:: Compito A ::
Riproduci fedelmente il brano dell'estratto sul Satyricon che va da "Se l'autore è" fino a "storico di Nerone." compreso.
:: Compito B ::
Fornisci il seguito del testo sul Satyricon, partendo subito dopo la sua ultima frase.

:: Estratto della pagina ::
----------------------------------------

Se l'autore è in realtà il P. di Tacito dobbiamo aspettarci certamente
allusioni anche sottili all'ambiente della corte neroniana. Tutti gli
elementi di datazione interni concordano con una datazione non oltre
il principato di Nerone. Le allusioni a personaggi storici e i nomi di tutte
le figure del romanzo sono perfettamente compatibili con il contesto
del periodo storico di Nerone.
OPERA. Del "Satyricon", come detto,
sono incerti l'autore, la data di composizione, il titolo e il significato di
questo, l'estensione originaria, la trama, il genere letterario e le
motivazioni per cui quest'opera venne scritta e pubblicata. In effetti,
l'unico attestato delle opere di P. è un lungo frammento narrativo in prosa,
con parti in versi, residuo di una narrazione molto più ampia; il titolo,
Satyrica, sembra formato da due grecismi: Satyri (i personaggi del mito e del
folklore greco) più il suffisso di derivazione greca -icus. La parte che
abbiamo copre parte dei libri XIV e XVI e la totalità del libro XV. Non
sappiamo di quanti libri fosse composto il romanzo. Il testo ebbe un destino
complesso, fu antologizzato in età tardo antica, con intervento anche di vere
e proprie interpolazioni. Questa, brevemente, la trama: Encolpio,
perseguitato dal dio Priapo che gli ha tolto la virilità, vaga con l'efebo
Gitone e l'amico Ascilto per le città dell'Italia meridionale, incorrendo in
varie avventure mariolesche ed erotiche, nelle quali spiccano, fra le altre,
le figure di Quartilla, Psiche, Circe, di insaziabile sensualità. Al terzetto
si aggiunge Eumolpo, un vecchio ribaldo, ma poeta e fine critico, che in un
episodio canta "La presa di Troia" (65 senari giambici) e "La guerra civile"
(295 esametri), probabili parodie di opere di Nerone e Lucano. Frammenti
famosi sono la "cena di Trimalcione", un incredibile banchetto offerto da un
arricchito, e la novella della matrona di Efeso, che si dà ad un soldato
sulla tomba stessa del marito.

----------------------------------------

:: Materiale fornito ::
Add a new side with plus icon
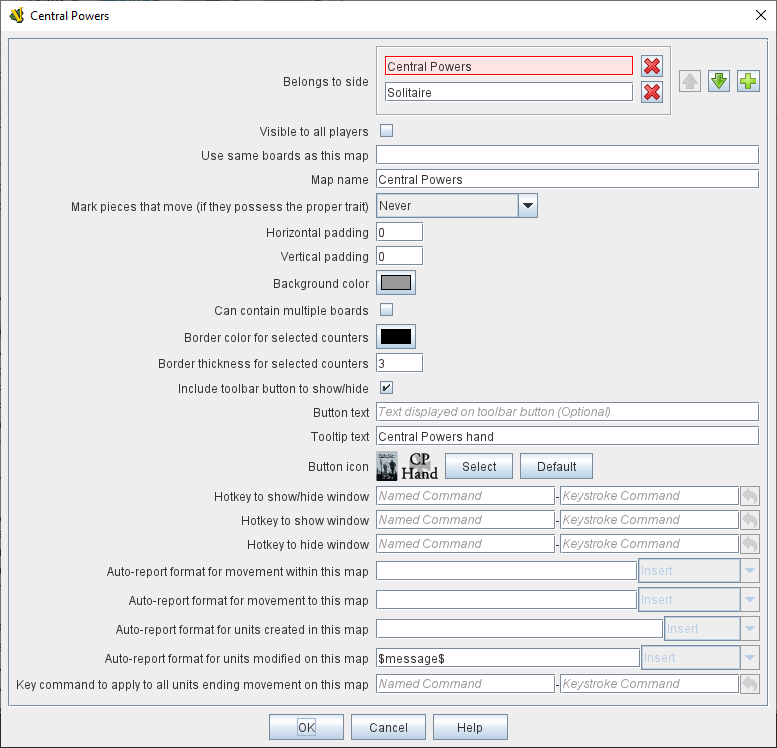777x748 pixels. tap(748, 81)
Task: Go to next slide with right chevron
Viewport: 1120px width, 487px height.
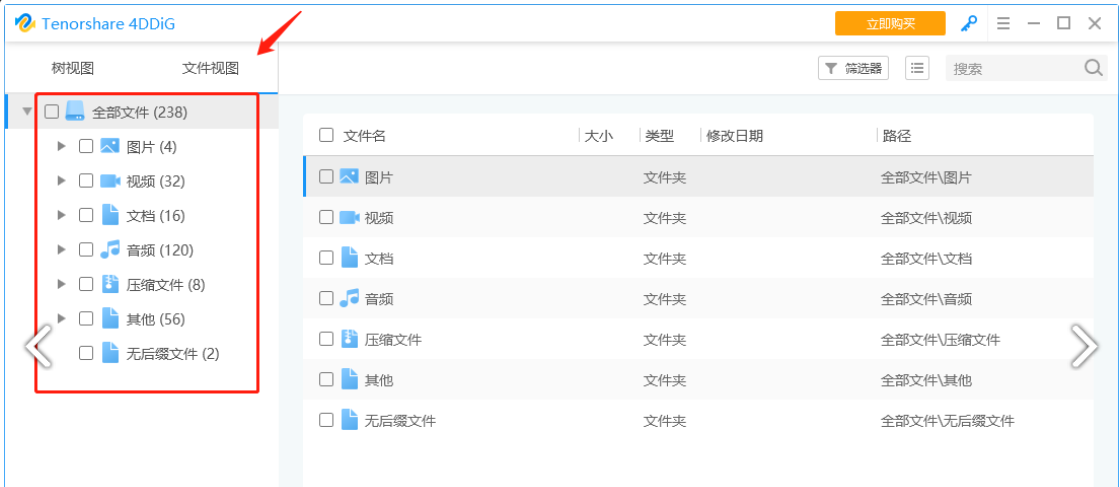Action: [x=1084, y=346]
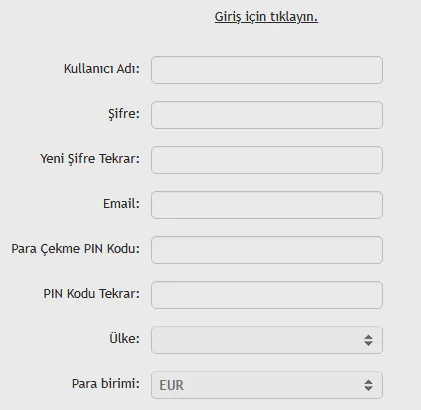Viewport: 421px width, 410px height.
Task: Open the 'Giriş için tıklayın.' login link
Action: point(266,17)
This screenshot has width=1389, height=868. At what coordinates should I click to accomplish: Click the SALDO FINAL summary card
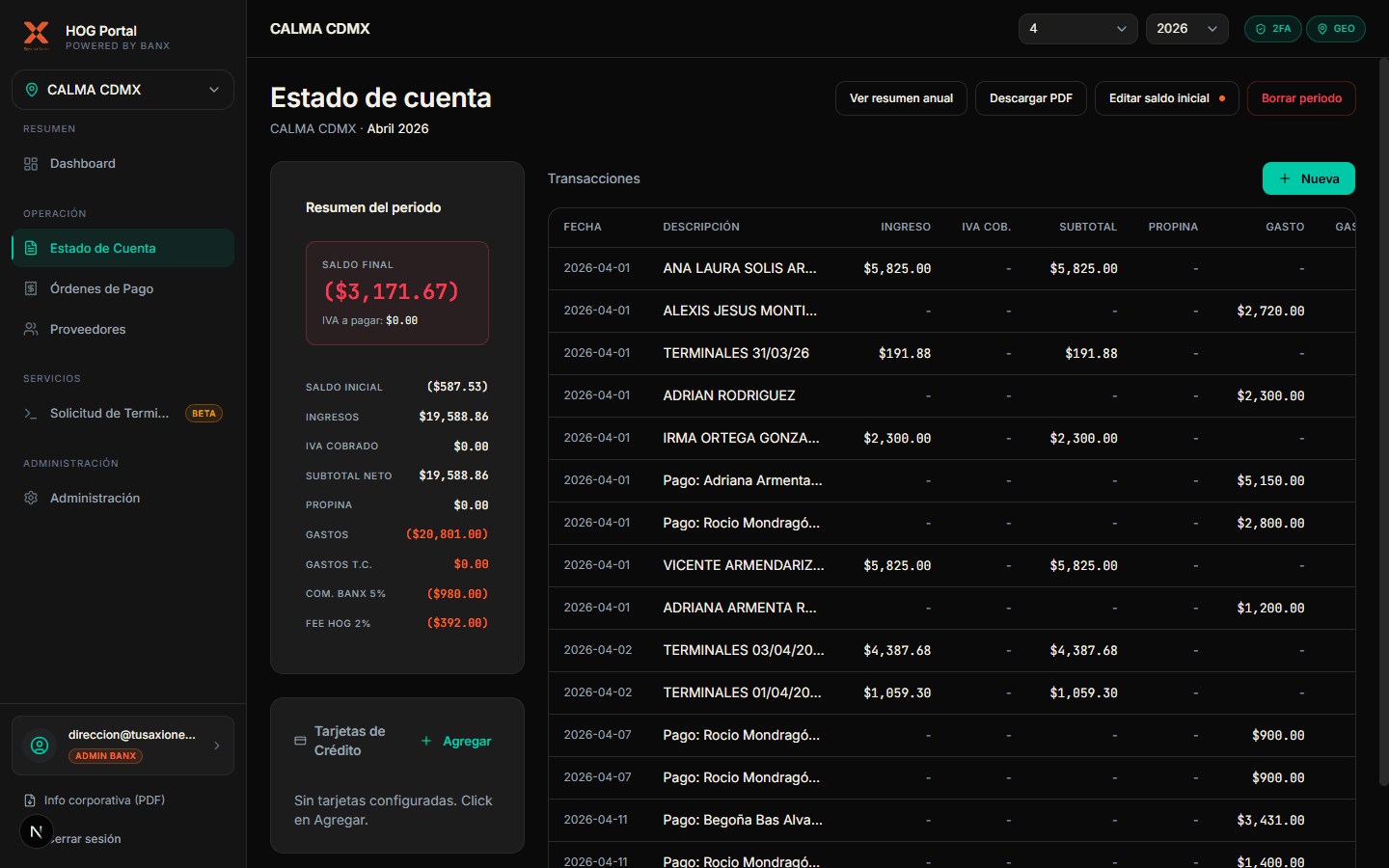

----------------------------------------

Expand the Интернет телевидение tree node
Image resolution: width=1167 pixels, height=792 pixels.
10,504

----------------------------------------

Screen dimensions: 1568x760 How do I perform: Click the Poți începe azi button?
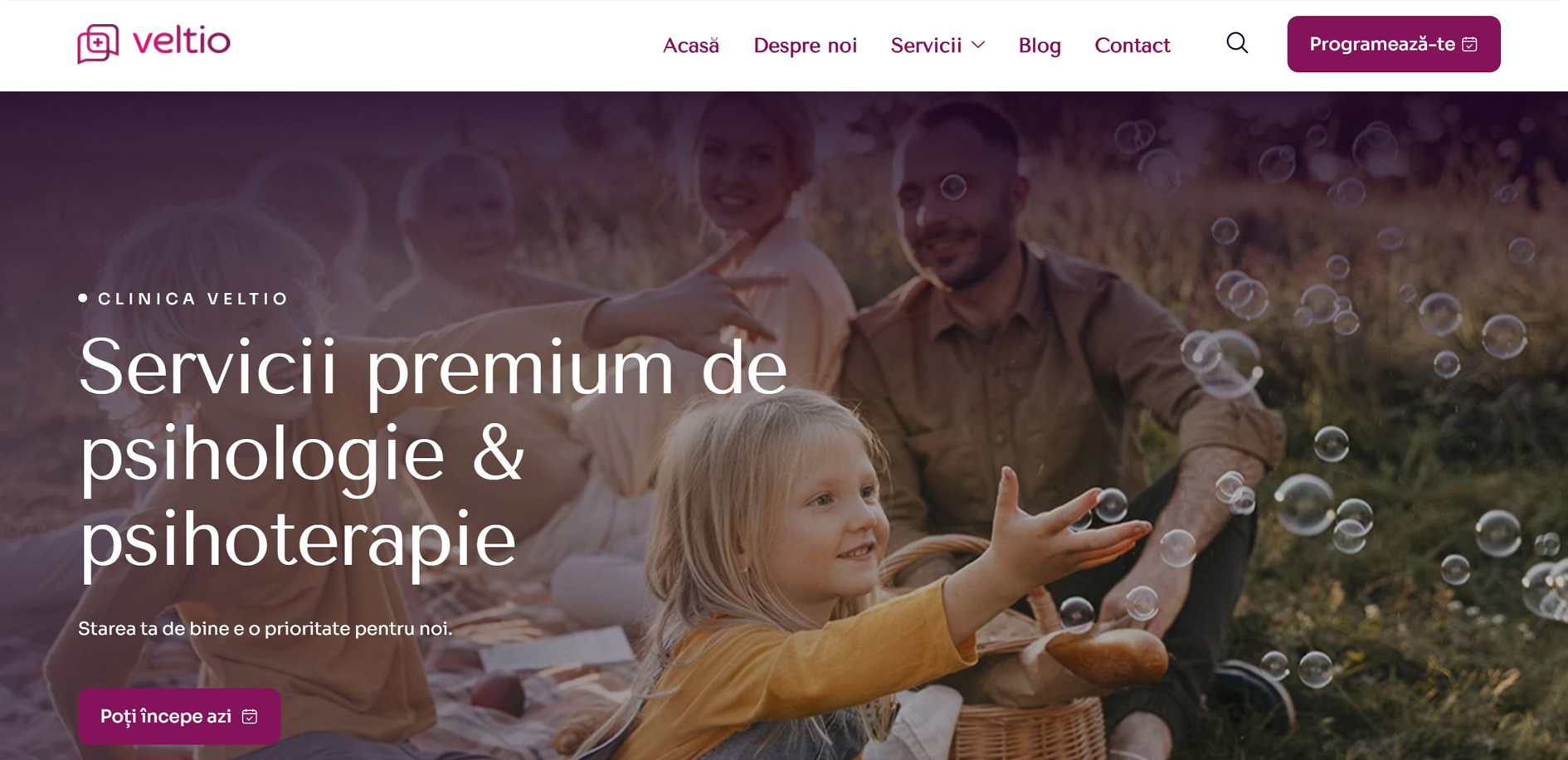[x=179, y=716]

----------------------------------------

:: Risposta scritta A ::
Se l'autore è in realtà il P. di Tacito dobbiamo aspettarci certamente
allusioni anche sottili all'ambiente della corte neroniana. Tutti gli
elementi di datazione interni concordano con una datazione non oltre
il principato di Nerone. Le allusioni a personaggi storici e i nomi di tutte
le figure del romanzo sono perfettamente compatibili con il contesto
del periodo storico di Nerone.

:: Risposta scritta B ::
IL SATYRICON E IL ROMANZO ANTICO. E'
noto che il Satyricon costituisce, insieme alle "Metamorfosi" di
Apuleio, l'unico testo della letteratura latina appartenente al genere del
romanzo. Riguardo il romanzo antico, è possibile distinguerne tre
tipologie differenti: 1) il romanzo "di avventure e di prove",
rappresentato eminentemente dal cosiddetto "romanzo greco" o "sofistico": le
Etiopiche di Eliodoro, Leucippe e Clitofonte di Achille Tazio, Le avventure
di Cherea e Calliroe di Caritone, Abrocome e Anzia o Racconti Efesii di
Senofonte Efesio, e Le avventure pastorali di Dafni e Cloe di Longo Sofista.
2) il romanzo "biografico", al quale sono ricondotti l' Apologia di Socrate e
il Fedone di Platone, oltre alle biografie retoriche che hanno origine
dagli encomi, a loro volta discendenti dagli antichi threnoi o, in
ambiente latino, dalle laudationes funebres; ne sono un esempio le
Retractationes di Agostino; all'interno di questa tipologia Bachtin distingue
poi la biografia "energetica", rappresentata dalle Vite di Plutarco, che
porta ad una progressiva rivelazione del carattere del protagonista, dalla
biografia "analitica", il cui autore più tipico è Svetonio; 3) il romanzo
"di avventure e di costume", rappresentato in senso stretto solo dalle
già citate Metamorfosi di Apuleio e dal Satyricon di P., che Bachtin avvicina
al romanzo picaresco europeo moderno, in quanto in entrambi quello che
egli definisce "tempo di avventura" si intreccia strettamente nella
narrazione al "tempo quotidiano". Al contrario dei romanzi latini questa
serie di opere greche è unita da una notevole omogeneità e permanenza di
tratti distintivi. La trama è quasi invariabile: si tratta delle traversie di
una coppia di innamorati che vengono separati e che devono affrontare mille
pericoli prima di potersi riabbracciare. Il tono è quasi sempre serio, lo
scenario è invece variabile e spazia nei paesi del Mediterraneo. L'amore è
trattato con pudicizia, come una passione seria ed esclusiva: l'eroina riesce
sempre ad arrivare alla fine del romanzo ancora casta. Nel romanzo di P.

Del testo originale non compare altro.